__EXERCISE INSTRUCTIONS__:
Go through the records and transcribe them exactly, passing over any picture.

[Screenshot grounding data]
══════════
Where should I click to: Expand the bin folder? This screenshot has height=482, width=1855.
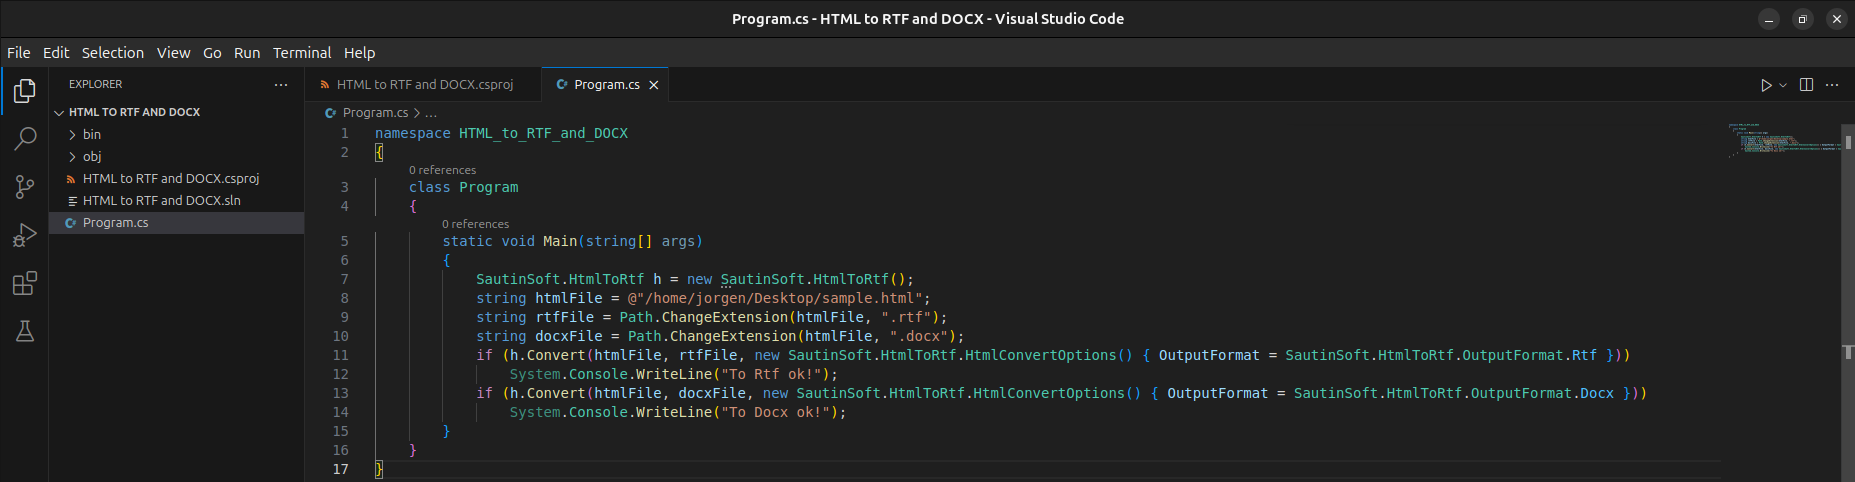(x=91, y=134)
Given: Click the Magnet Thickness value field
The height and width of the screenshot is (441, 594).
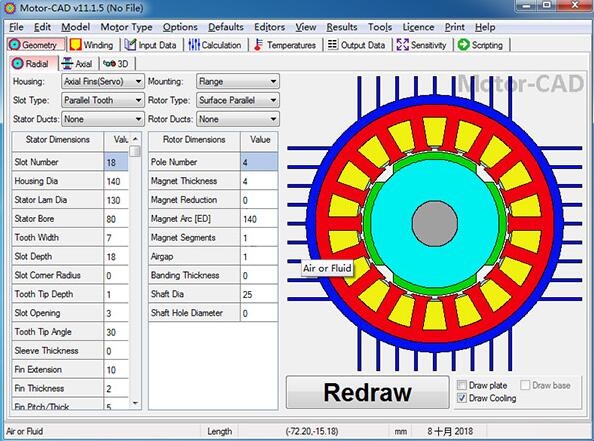Looking at the screenshot, I should 259,181.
══════════
__FINAL ANSWER__:
Where should I click to: Expand the bin folder? This screenshot has height=482, width=1855.
(x=91, y=134)
Given: Click the Magnet Thickness value field
The height and width of the screenshot is (441, 594).
Looking at the screenshot, I should 259,181.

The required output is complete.